• _The input_
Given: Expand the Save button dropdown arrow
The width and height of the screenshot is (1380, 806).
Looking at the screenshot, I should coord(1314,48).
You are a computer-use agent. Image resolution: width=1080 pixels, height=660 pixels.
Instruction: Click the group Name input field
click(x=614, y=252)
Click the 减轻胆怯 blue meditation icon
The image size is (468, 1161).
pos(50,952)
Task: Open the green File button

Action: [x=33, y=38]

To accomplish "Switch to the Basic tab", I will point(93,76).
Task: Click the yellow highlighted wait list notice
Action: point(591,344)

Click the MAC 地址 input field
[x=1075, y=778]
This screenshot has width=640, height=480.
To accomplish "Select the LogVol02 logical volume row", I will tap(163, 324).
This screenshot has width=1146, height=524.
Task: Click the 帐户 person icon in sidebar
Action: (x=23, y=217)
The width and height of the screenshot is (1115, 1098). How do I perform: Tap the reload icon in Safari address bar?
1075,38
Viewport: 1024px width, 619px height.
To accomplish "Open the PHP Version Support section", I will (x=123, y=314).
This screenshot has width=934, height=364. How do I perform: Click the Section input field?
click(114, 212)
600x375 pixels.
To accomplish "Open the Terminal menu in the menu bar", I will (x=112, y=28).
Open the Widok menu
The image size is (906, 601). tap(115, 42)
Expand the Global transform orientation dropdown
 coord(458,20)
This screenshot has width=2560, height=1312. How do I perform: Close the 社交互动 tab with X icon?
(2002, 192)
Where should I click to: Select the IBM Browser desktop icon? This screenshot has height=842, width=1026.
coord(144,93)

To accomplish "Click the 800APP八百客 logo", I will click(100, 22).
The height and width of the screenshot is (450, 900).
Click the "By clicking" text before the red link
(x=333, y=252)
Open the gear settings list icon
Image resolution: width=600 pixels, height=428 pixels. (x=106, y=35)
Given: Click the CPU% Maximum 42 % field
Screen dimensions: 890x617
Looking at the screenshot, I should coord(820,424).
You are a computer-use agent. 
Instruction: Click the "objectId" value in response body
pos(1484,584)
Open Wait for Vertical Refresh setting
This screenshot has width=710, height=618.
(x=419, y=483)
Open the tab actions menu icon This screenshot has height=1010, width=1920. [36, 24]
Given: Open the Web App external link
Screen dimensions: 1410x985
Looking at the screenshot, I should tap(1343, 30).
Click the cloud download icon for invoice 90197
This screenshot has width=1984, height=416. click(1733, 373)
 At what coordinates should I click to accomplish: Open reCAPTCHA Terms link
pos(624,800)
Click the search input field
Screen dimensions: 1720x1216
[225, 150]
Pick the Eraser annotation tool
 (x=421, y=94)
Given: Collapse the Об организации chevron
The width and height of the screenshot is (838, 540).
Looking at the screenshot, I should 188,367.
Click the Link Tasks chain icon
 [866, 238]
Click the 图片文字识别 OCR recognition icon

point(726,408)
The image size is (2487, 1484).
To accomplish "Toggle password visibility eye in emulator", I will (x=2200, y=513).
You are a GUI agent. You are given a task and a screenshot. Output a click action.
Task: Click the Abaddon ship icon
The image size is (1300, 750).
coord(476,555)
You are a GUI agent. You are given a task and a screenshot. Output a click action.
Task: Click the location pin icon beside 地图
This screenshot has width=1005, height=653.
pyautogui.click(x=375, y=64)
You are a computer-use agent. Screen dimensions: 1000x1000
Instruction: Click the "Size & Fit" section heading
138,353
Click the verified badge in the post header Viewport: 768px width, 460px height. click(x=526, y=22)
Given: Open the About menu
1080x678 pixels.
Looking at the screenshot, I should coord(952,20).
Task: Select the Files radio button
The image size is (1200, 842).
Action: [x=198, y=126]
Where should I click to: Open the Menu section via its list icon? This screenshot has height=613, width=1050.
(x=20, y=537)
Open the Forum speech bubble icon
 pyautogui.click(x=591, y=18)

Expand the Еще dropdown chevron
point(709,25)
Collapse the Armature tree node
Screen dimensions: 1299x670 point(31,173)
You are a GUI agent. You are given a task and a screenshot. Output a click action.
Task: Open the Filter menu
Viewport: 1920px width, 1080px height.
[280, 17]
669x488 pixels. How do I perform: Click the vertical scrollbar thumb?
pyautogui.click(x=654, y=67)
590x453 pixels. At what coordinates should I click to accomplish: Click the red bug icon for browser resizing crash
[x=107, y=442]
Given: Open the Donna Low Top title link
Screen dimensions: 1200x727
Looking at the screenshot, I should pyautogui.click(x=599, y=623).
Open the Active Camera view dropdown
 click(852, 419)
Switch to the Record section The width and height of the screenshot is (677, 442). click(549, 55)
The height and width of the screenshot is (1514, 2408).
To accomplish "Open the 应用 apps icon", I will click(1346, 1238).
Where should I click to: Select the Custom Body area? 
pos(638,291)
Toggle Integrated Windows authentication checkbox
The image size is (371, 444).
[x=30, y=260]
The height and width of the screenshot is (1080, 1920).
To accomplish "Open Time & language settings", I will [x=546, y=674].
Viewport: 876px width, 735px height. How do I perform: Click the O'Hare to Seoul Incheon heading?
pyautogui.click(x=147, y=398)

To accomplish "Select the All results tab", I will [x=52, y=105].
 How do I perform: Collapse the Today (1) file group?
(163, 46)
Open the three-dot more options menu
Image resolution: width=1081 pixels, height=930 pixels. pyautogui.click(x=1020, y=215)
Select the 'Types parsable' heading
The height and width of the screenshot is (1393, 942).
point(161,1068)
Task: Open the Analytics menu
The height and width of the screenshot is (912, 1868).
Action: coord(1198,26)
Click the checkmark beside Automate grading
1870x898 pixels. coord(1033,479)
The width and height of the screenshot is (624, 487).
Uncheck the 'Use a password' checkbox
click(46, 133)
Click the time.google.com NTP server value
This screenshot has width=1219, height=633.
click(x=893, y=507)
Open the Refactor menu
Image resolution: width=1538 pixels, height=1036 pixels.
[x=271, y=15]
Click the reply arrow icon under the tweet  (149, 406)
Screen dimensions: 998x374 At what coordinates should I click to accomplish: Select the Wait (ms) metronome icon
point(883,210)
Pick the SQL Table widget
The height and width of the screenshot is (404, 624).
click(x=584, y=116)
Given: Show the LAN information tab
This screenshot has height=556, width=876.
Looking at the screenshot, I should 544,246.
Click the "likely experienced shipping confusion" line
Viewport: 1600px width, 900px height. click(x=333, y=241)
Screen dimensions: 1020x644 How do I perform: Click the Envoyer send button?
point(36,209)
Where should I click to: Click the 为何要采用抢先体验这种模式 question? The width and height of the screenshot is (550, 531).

• _What the task asks_
Copy out all of these lines again, changing "dropdown arrow" to "drop-down arrow" wherever it occurs and leaving everything else as it is.

• _Answer in full_
Given: Expand the Save button drop-down arrow
The width and height of the screenshot is (1380, 806).
Looking at the screenshot, I should coord(1314,48).
You are a computer-use agent. Image resolution: width=1080 pixels, height=660 pixels.
Instruction: Click the group Name input field
click(x=614, y=252)
Click the 减轻胆怯 blue meditation icon
The image size is (468, 1161).
pos(50,952)
Task: Open the green File button

Action: [x=33, y=38]

To accomplish "Switch to the Basic tab", I will point(93,76).
Task: Click the yellow highlighted wait list notice
Action: point(591,344)

Click the MAC 地址 input field
[x=1075, y=778]
This screenshot has width=640, height=480.
To accomplish "Select the LogVol02 logical volume row", I will tap(163, 324).
This screenshot has width=1146, height=524.
Task: Click the 帐户 person icon in sidebar
Action: (x=23, y=217)
The width and height of the screenshot is (1115, 1098). How do I perform: Tap the reload icon in Safari address bar?
1075,38
Viewport: 1024px width, 619px height.
To accomplish "Open the PHP Version Support section", I will (x=123, y=314).
This screenshot has width=934, height=364. How do I perform: Click the Section input field?
click(114, 212)
600x375 pixels.
To accomplish "Open the Terminal menu in the menu bar", I will (x=112, y=28).
Open the Widok menu
The image size is (906, 601). tap(115, 42)
Expand the Global transform orientation dropdown
 coord(458,20)
This screenshot has width=2560, height=1312. How do I perform: Close the 社交互动 tab with X icon?
(2002, 192)
Where should I click to: Select the IBM Browser desktop icon? This screenshot has height=842, width=1026.
coord(144,93)

To accomplish "Click the 800APP八百客 logo", I will click(100, 22).
The height and width of the screenshot is (450, 900).
Click the "By clicking" text before the red link
(x=333, y=252)
Open the gear settings list icon
Image resolution: width=600 pixels, height=428 pixels. (x=106, y=35)
Given: Click the CPU% Maximum 42 % field
Screen dimensions: 890x617
Looking at the screenshot, I should coord(820,424).
You are a computer-use agent. 
Instruction: Click the "objectId" value in response body
pos(1484,584)
Open Wait for Vertical Refresh setting
This screenshot has width=710, height=618.
(x=419, y=483)
Open the tab actions menu icon This screenshot has height=1010, width=1920. [36, 24]
Given: Open the Web App external link
Screen dimensions: 1410x985
Looking at the screenshot, I should tap(1343, 30).
Click the cloud download icon for invoice 90197
This screenshot has width=1984, height=416. click(1733, 373)
 At what coordinates should I click to accomplish: Open reCAPTCHA Terms link
pos(624,800)
Click the search input field
Screen dimensions: 1720x1216
[225, 150]
Pick the Eraser annotation tool
 (x=421, y=94)
Given: Collapse the Об организации chevron
The width and height of the screenshot is (838, 540).
Looking at the screenshot, I should 188,367.
Click the Link Tasks chain icon
 [866, 238]
Click the 图片文字识别 OCR recognition icon

point(726,408)
The image size is (2487, 1484).
To accomplish "Toggle password visibility eye in emulator", I will (x=2200, y=513).
You are a GUI agent. You are given a task and a screenshot. Output a click action.
Task: Click the Abaddon ship icon
The image size is (1300, 750).
coord(476,555)
You are a GUI agent. You are given a task and a screenshot. Output a click action.
Task: Click the location pin icon beside 地图
This screenshot has width=1005, height=653.
pyautogui.click(x=375, y=64)
You are a computer-use agent. Screen dimensions: 1000x1000
Instruction: Click the "Size & Fit" section heading
138,353
Click the verified badge in the post header Viewport: 768px width, 460px height. click(x=526, y=22)
Given: Open the About menu
1080x678 pixels.
Looking at the screenshot, I should coord(952,20).
Task: Select the Files radio button
The image size is (1200, 842).
Action: [x=198, y=126]
Where should I click to: Open the Menu section via its list icon? This screenshot has height=613, width=1050.
(x=20, y=537)
Open the Forum speech bubble icon
 pyautogui.click(x=591, y=18)

Expand the Еще dropdown chevron
point(709,25)
Collapse the Armature tree node
Screen dimensions: 1299x670 point(31,173)
You are a GUI agent. You are given a task and a screenshot. Output a click action.
Task: Open the Filter menu
Viewport: 1920px width, 1080px height.
[280, 17]
669x488 pixels. How do I perform: Click the vertical scrollbar thumb?
pyautogui.click(x=654, y=67)
590x453 pixels. At what coordinates should I click to accomplish: Click the red bug icon for browser resizing crash
[x=107, y=442]
Given: Open the Donna Low Top title link
Screen dimensions: 1200x727
Looking at the screenshot, I should pyautogui.click(x=599, y=623).
Open the Active Camera view dropdown
 click(852, 419)
Switch to the Record section The width and height of the screenshot is (677, 442). click(549, 55)
The height and width of the screenshot is (1514, 2408).
To accomplish "Open the 应用 apps icon", I will click(1346, 1238).
Where should I click to: Select the Custom Body area? 
pos(638,291)
Toggle Integrated Windows authentication checkbox
The image size is (371, 444).
[x=30, y=260]
The height and width of the screenshot is (1080, 1920).
To accomplish "Open Time & language settings", I will [x=546, y=674].
Viewport: 876px width, 735px height. How do I perform: Click the O'Hare to Seoul Incheon heading?
pyautogui.click(x=147, y=398)

To accomplish "Select the All results tab", I will [x=52, y=105].
 How do I perform: Collapse the Today (1) file group?
(163, 46)
Open the three-dot more options menu
Image resolution: width=1081 pixels, height=930 pixels. pyautogui.click(x=1020, y=215)
Select the 'Types parsable' heading
The height and width of the screenshot is (1393, 942).
point(161,1068)
Task: Open the Analytics menu
The height and width of the screenshot is (912, 1868).
Action: coord(1198,26)
Click the checkmark beside Automate grading
1870x898 pixels. coord(1033,479)
The width and height of the screenshot is (624, 487).
Uncheck the 'Use a password' checkbox
click(46, 133)
Click the time.google.com NTP server value
This screenshot has width=1219, height=633.
click(x=893, y=507)
Open the Refactor menu
Image resolution: width=1538 pixels, height=1036 pixels.
[x=271, y=15]
Click the reply arrow icon under the tweet  (149, 406)
Screen dimensions: 998x374 At what coordinates should I click to accomplish: Select the Wait (ms) metronome icon
point(883,210)
Pick the SQL Table widget
The height and width of the screenshot is (404, 624).
click(x=584, y=116)
Given: Show the LAN information tab
This screenshot has height=556, width=876.
Looking at the screenshot, I should 544,246.
Click the "likely experienced shipping confusion" line
Viewport: 1600px width, 900px height. click(x=333, y=241)
Screen dimensions: 1020x644 How do I perform: Click the Envoyer send button?
point(36,209)
Where should I click to: Click the 为何要采用抢先体验这种模式 question? The width and height of the screenshot is (550, 531).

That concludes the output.